ソフトウェア技術者に向けて、バグに関する基礎知識をまとめていく新シリーズ「バグ百科事典」。第14回は、プログラマーの花形的なプロセスであるコーディングのバグを取り上げます。
バグ百科事典では、筆者が気になったバグを紹介しています。読者の皆さまに「バグの早期発見」と「バグの未然防止」に役立てていただければ幸いです。
第14回目を迎え、少しずつバグの知識が体系的に身に付いてきたことと思います。今回は、プログラマーが誰もが経験するコーディング系のバグを紹介します。
ソフトウェア開発を経験したことがない人は、「ソフトウェア技術者の仕事はコーディングですよね」と自動的に考えます。コーディングは、プログラマーの花形的なプロセスです。コーディングとは、仕様に基づいてコンピュータが理解できる言語で記述することです。自分の書いたコードを自分で動かすため、期待通りの動作をした時の達成感は非常に大きい代わりに、動作しない時は地獄の作業となります。
筆者の経験したバグを思い出すと、「このバグは、現象も発生条件も非常に複雑で、見つからなかったのは仕方がない」というバグよりも、「何で気付かなかったのだろう」という初歩的なバグの方が多いように思います。皆さんは、どうでしょうか。
エンジニアは、細心の注意を払って、プログラムを記述しますが、意図した通りの動作をさせることは簡単ではありません。場合によっては、プログラムが非常に不可解な動作をします。デバッグ時に全てのバグを検出するのが理想で、バグがデバッグの網の目をすり抜け、テストフェーズで発生しないようにしたいところです。
コーディング時には、さまざまなバグが発生します。その中で、よくあるコーディングのバグを以下に示します。なお、プログラミング言語によって若干の違いがありますので、C言語をベースとします※1)。
※1)実行結果もコンパイラによって差異がありますので、今回は、Visual Studio Community 2019を使用した実行結果で説明します。
C言語でローカル変数を使用する場合は、変数の初期化が必要です(リスト1)。
#include <stdio.h> main(void) { int data; printf("%d", data); }
リスト1は、変数を初期化せずに使用した例です。C言語では、変数を初期化しないと、何が入っているか分かりません。なお、筆者の環境では、何も表示せずにプログラムが停止しました。
ローカル変数は、設計書には書かず、その都度考えることがあります。その場合、よく似た名前の変数名と勘違いすると、意図した動作とはなりません(リスト2)。
#include <stdio.h> main(void) { int i; int input = 7; //data1とdata2が類似している int data1[] = { 1,2,3,4,5 }; int data2[] = { 3,4,5,6,7 }; for (i = 0; i <= 4; i++) { //実はdata2を使用するはずだったかもしれない if (data1[i] == input) { printf("見つかりました"); } } }
リスト2には、似た名前を使用する例題を示しました。

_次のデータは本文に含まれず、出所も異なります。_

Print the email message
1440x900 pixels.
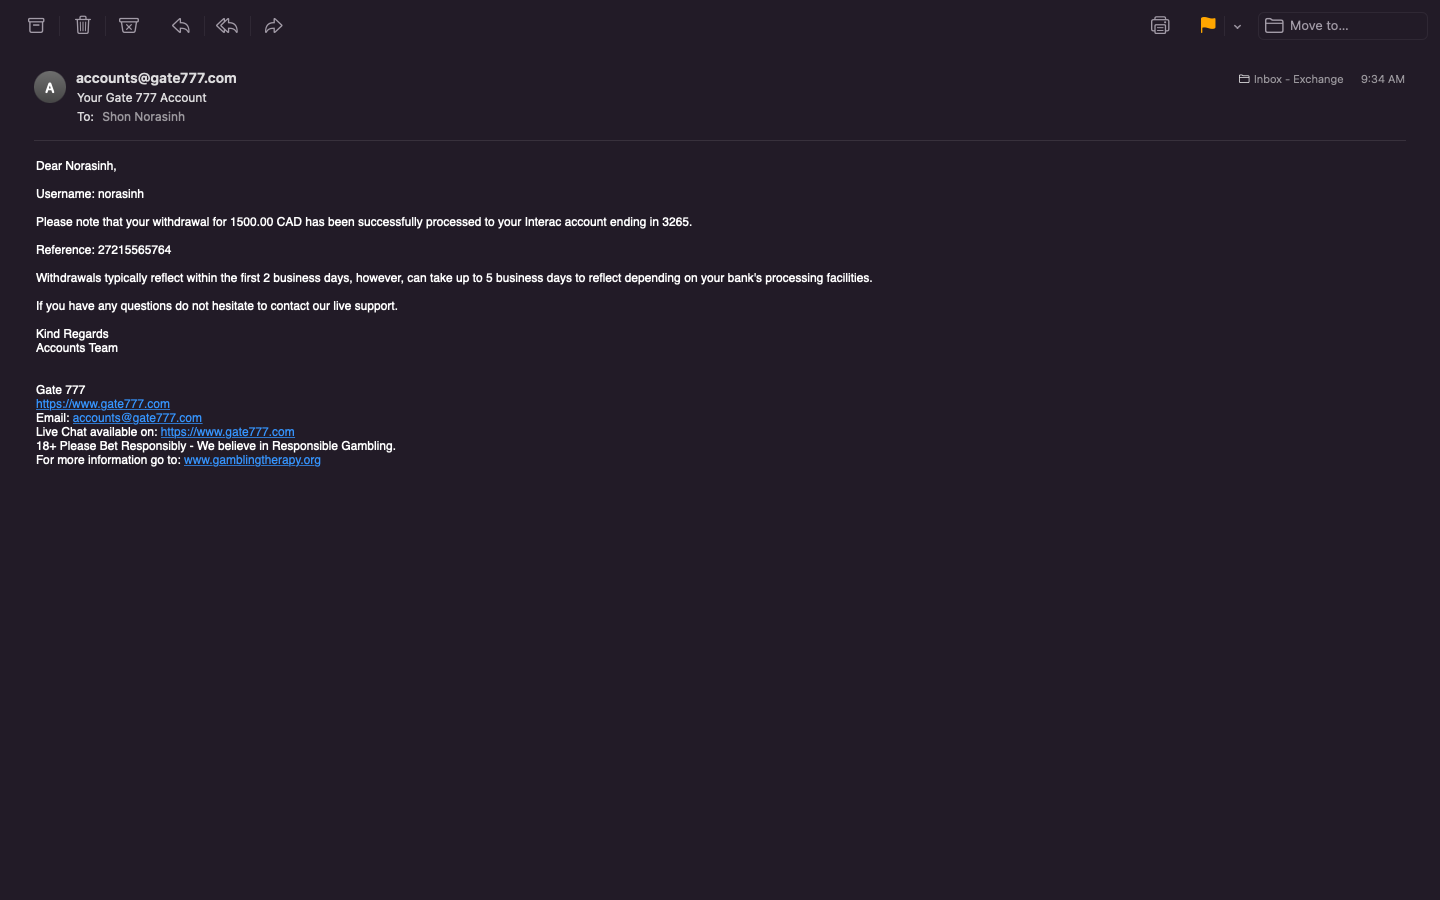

配列にあるデータと設定値が一致している場合は、「見つかりました」と出力するプログラムです。使用しているdata1とdata2が似ているため、異なるデータを使用しているかもしれません。
ここまで分かりやすいミスはしないでしょうが、注意しましょう。特に、自動生成コードを扱う場合は、よく似た名前の変数名がたくさん出てくるので注意が必要です。